Donovan's Station
Description
$16.96
ISBN 1-894294-42-4
DDC C813'.54
Author
Publisher
Year
Contributor
R. Gordon Moyles is professor emeritus of English at the University of
Alberta, the co-author of Imperial Dreams and Colonial Realities:
British Views of Canada, 1880–1914, and the author of The Salvation
Army and the Public.
Review
“Eighty-four years is time enough for one life,” says Keziah
Donovan, proprietress of St. Ann’s Hotel, who has been left paralyzed
by a stroke. Happily, 84 years is just time enough for plenty of
memories of a Newfoundland Irish life from about 1830 to 1914, replete
with details of a Catholic schooling, farming and fishing techniques,
personal tragedies and blessings. McGrath not only creates a lovable and
believable narrator, but invests her reminiscences with an abundance of
folklore (traditional medicines, superstitions, and so forth).

WORK INSTRUCTION A:
Transcribe the part of the Donovan's Station listing from "Donovan's Station" up to and including "and the Public." with no alterations.
WORK INSTRUCTION B:
Write the next part of the Donovan's Station listing, picking up after its final sentence.

(Stored data entries)
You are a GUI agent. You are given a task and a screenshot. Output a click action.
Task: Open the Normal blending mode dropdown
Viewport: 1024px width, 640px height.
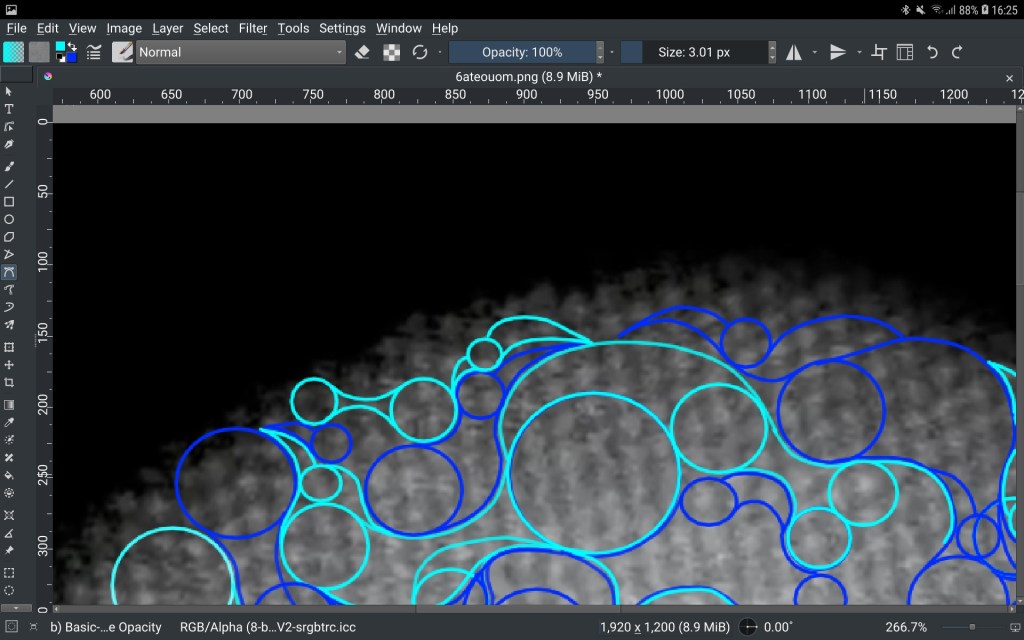coord(240,52)
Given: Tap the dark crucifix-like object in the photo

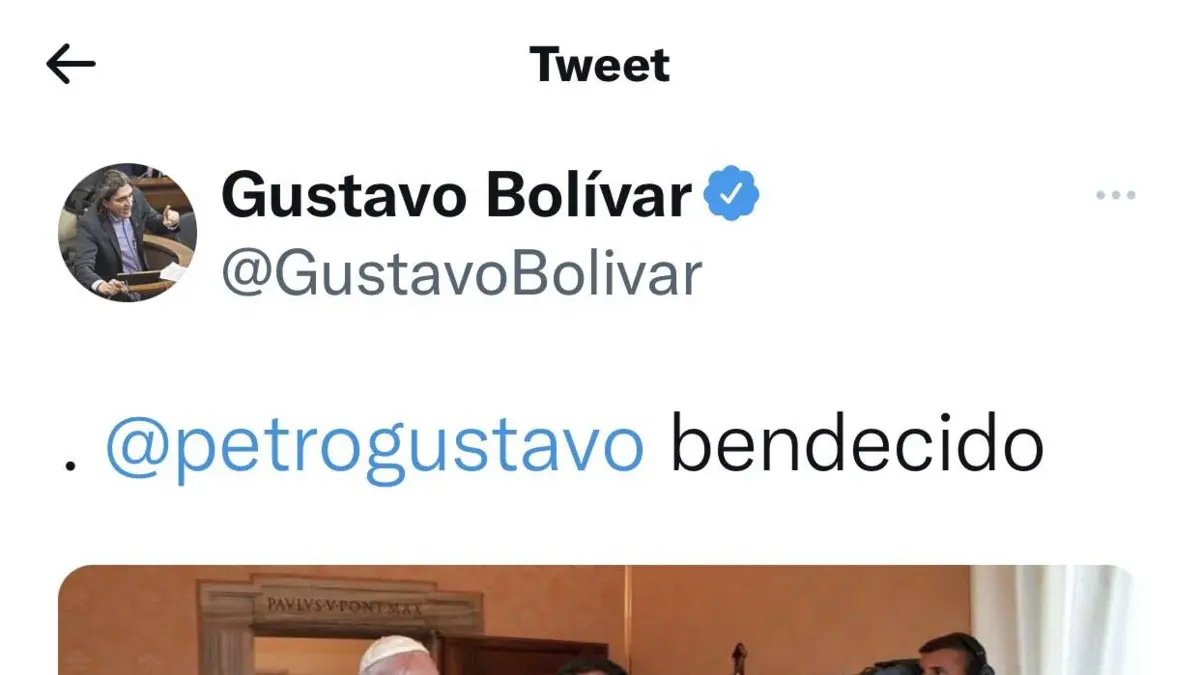Looking at the screenshot, I should pyautogui.click(x=740, y=658).
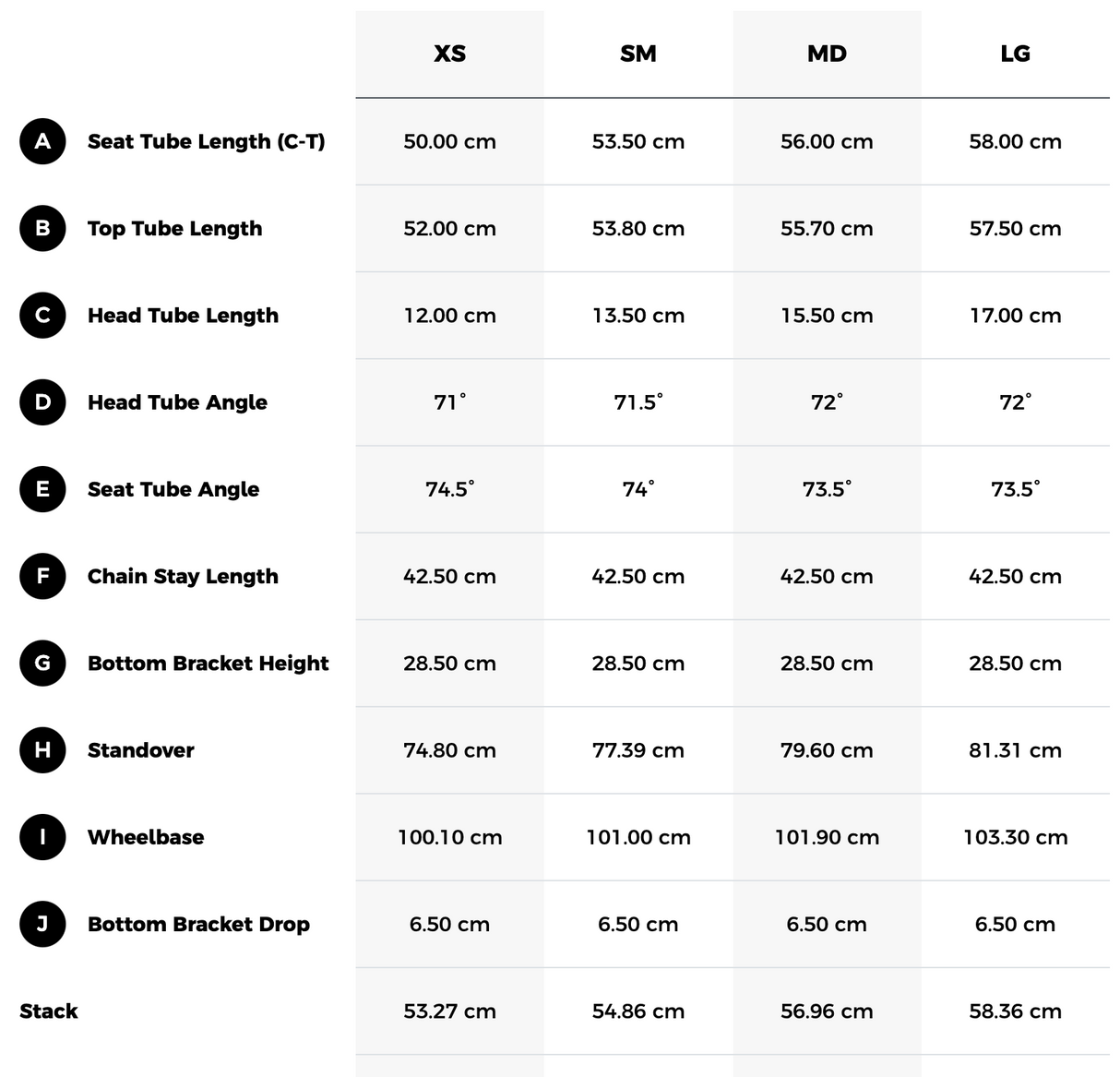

RESPONSE A:
Donovan's Station
Description
$16.96
ISBN 1-894294-42-4
DDC C813'.54
Author
Publisher
Year
Contributor
R. Gordon Moyles is professor emeritus of English at the University of
Alberta, the co-author of Imperial Dreams and Colonial Realities:
British Views of Canada, 1880–1914, and the author of The Salvation
Army and the Public.

RESPONSE B:
Most impressive is Keziah’s language, rhythmic and full of
colloquialisms: “Paddy had the colleywobbles”; “the doctor was on
the randy”; “my brain is moithered”; “pudding was figged duff,
gooseberry tart with clotted cream, and tipsy parson”; “the bedlamer
is a nice little fellow.” The uninitiated might need to consult The
Dictionary of Newfoundland English while reading this wonderfully rich
novel, but that will only add to the pleasure.